▸ WHAT TO DO
Keep to one stretch of the data below, the lines from the one with "Địa Chỉ (16, 2507)" up to and including the one with "照明・ライト (145, 2363)", and return that stretch exactly.

———

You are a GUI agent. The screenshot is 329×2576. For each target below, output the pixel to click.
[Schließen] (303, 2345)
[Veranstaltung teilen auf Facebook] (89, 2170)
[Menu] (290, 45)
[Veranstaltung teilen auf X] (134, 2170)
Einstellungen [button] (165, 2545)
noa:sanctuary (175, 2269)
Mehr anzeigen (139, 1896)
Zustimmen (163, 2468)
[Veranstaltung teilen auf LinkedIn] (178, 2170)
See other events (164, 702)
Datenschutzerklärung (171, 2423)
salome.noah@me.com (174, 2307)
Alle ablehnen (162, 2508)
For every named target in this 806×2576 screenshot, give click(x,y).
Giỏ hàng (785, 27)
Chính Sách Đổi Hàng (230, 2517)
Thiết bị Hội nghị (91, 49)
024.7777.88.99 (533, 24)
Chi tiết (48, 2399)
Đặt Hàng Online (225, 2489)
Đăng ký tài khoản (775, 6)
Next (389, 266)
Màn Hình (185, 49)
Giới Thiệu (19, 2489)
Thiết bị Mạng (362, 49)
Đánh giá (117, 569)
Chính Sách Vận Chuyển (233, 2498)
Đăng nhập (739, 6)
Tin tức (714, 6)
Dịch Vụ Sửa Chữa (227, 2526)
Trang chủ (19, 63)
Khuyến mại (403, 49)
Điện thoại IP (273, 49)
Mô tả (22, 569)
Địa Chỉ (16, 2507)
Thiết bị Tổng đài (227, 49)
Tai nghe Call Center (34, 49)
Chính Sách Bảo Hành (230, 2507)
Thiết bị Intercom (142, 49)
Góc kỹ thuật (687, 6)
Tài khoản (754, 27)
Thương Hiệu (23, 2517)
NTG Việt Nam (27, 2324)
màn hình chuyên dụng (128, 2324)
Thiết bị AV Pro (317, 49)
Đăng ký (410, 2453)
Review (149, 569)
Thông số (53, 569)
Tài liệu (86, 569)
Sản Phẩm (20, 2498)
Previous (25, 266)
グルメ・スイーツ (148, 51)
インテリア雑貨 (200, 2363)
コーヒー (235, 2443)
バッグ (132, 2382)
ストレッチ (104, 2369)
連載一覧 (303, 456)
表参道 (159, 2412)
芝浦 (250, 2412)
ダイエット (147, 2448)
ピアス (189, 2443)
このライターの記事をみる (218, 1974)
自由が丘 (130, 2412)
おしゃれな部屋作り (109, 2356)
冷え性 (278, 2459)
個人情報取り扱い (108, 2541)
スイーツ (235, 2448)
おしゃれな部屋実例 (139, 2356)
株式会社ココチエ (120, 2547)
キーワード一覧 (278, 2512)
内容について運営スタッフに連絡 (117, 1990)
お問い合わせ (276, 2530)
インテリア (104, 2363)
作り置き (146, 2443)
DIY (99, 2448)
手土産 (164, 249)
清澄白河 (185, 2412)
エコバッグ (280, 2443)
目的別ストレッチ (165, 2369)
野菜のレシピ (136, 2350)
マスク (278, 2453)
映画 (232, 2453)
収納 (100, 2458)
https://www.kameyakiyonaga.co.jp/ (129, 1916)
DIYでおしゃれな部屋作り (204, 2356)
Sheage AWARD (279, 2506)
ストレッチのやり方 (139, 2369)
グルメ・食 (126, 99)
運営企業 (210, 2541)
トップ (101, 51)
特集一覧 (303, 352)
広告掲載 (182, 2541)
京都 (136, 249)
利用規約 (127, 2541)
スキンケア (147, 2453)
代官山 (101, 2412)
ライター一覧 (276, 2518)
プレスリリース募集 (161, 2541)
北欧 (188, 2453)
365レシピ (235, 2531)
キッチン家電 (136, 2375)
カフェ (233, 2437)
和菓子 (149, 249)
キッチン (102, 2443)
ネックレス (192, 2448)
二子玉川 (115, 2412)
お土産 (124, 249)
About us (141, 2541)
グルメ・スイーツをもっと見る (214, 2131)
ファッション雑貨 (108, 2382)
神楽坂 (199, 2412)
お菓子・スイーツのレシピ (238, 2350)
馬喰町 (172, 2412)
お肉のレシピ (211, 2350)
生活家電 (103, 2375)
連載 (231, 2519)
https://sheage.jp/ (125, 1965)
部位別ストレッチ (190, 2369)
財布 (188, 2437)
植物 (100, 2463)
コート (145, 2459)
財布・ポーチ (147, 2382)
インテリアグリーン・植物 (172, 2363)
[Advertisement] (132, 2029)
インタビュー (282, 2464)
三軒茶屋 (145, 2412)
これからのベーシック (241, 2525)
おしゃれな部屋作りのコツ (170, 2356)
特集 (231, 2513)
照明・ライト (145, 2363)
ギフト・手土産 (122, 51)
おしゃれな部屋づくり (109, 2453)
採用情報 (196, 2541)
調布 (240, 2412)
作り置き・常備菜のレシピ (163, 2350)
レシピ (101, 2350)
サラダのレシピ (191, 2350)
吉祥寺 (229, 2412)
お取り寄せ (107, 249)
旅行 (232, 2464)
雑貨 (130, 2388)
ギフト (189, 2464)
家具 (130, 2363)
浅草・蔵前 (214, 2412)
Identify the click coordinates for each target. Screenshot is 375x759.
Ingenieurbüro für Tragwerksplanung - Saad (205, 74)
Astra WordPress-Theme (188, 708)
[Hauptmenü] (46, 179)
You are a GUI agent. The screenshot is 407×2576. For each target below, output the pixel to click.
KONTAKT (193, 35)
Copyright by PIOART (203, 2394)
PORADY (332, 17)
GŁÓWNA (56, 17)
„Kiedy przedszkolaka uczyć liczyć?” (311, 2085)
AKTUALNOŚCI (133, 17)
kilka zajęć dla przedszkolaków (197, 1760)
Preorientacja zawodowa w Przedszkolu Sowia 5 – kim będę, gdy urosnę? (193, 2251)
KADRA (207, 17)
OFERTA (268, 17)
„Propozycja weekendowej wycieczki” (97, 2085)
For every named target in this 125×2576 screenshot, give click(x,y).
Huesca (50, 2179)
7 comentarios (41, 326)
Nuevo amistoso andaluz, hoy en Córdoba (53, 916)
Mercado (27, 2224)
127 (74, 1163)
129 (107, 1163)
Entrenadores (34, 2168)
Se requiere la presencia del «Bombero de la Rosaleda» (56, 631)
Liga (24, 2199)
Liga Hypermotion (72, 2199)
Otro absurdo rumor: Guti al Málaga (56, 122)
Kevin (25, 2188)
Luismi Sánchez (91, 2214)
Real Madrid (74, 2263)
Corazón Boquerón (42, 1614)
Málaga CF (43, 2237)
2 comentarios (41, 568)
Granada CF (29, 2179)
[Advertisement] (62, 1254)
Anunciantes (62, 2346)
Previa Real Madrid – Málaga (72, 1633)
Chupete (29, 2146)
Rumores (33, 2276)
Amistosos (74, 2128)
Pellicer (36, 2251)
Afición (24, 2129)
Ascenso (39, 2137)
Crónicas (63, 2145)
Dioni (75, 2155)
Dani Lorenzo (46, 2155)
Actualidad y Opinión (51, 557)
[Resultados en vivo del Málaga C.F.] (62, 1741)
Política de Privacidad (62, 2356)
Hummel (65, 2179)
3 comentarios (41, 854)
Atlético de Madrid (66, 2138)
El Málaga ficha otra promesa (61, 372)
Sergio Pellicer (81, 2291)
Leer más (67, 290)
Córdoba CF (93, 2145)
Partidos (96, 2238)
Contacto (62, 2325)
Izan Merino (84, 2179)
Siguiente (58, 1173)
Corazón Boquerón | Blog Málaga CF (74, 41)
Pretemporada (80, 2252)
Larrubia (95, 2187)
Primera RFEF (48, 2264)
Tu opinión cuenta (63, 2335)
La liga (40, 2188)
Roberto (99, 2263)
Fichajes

———

▸ WRITTEN SOLUTION
Địa Chỉ (16, 2507)
Thiết bị Tổng đài (227, 49)
Tai nghe Call Center (34, 49)
Chính Sách Bảo Hành (230, 2507)
Thiết bị Intercom (142, 49)
Góc kỹ thuật (687, 6)
Tài khoản (754, 27)
Thương Hiệu (23, 2517)
NTG Việt Nam (27, 2324)
màn hình chuyên dụng (128, 2324)
Thiết bị AV Pro (317, 49)
Đăng ký (410, 2453)
Review (149, 569)
Thông số (53, 569)
Tài liệu (86, 569)
Sản Phẩm (20, 2498)
Previous (25, 266)
グルメ・スイーツ (148, 51)
インテリア雑貨 (200, 2363)
コーヒー (235, 2443)
バッグ (132, 2382)
ストレッチ (104, 2369)
連載一覧 (303, 456)
表参道 (159, 2412)
芝浦 (250, 2412)
ダイエット (147, 2448)
ピアス (189, 2443)
このライターの記事をみる (218, 1974)
自由が丘 (130, 2412)
おしゃれな部屋作り (109, 2356)
冷え性 (278, 2459)
個人情報取り扱い (108, 2541)
スイーツ (235, 2448)
おしゃれな部屋実例 (139, 2356)
株式会社ココチエ (120, 2547)
キーワード一覧 (278, 2512)
内容について運営スタッフに連絡 (117, 1990)
お問い合わせ (276, 2530)
インテリア (104, 2363)
作り置き (146, 2443)
DIY (99, 2448)
手土産 (164, 249)
清澄白河 (185, 2412)
エコバッグ (280, 2443)
目的別ストレッチ (165, 2369)
野菜のレシピ (136, 2350)
マスク (278, 2453)
映画 (232, 2453)
収納 (100, 2458)
https://www.kameyakiyonaga.co.jp/ (129, 1916)
DIYでおしゃれな部屋作り (204, 2356)
Sheage AWARD (279, 2506)
ストレッチのやり方 (139, 2369)
グルメ・食 (126, 99)
運営企業 (210, 2541)
トップ (101, 51)
特集一覧 (303, 352)
広告掲載 (182, 2541)
京都 (136, 249)
利用規約 (127, 2541)
スキンケア (147, 2453)
代官山 (101, 2412)
ライター一覧 (276, 2518)
プレスリリース募集 (161, 2541)
北欧 (188, 2453)
365レシピ (235, 2531)
キッチン家電 (136, 2375)
カフェ (233, 2437)
和菓子 (149, 249)
キッチン (102, 2443)
ネックレス (192, 2448)
二子玉川 (115, 2412)
お土産 (124, 249)
About us (141, 2541)
グルメ・スイーツをもっと見る (214, 2131)
ファッション雑貨 (108, 2382)
神楽坂 (199, 2412)
お菓子・スイーツのレシピ (238, 2350)
馬喰町 (172, 2412)
お肉のレシピ (211, 2350)
生活家電 (103, 2375)
連載 (231, 2519)
https://sheage.jp/ (125, 1965)
部位別ストレッチ (190, 2369)
財布 (188, 2437)
植物 (100, 2463)
コート (145, 2459)
財布・ポーチ (147, 2382)
インテリアグリーン・植物 (172, 2363)
[Advertisement] (132, 2029)
インタビュー (282, 2464)
三軒茶屋 (145, 2412)
これからのベーシック (241, 2525)
おしゃれな部屋作りのコツ (170, 2356)
特集 (231, 2513)
照明・ライト (145, 2363)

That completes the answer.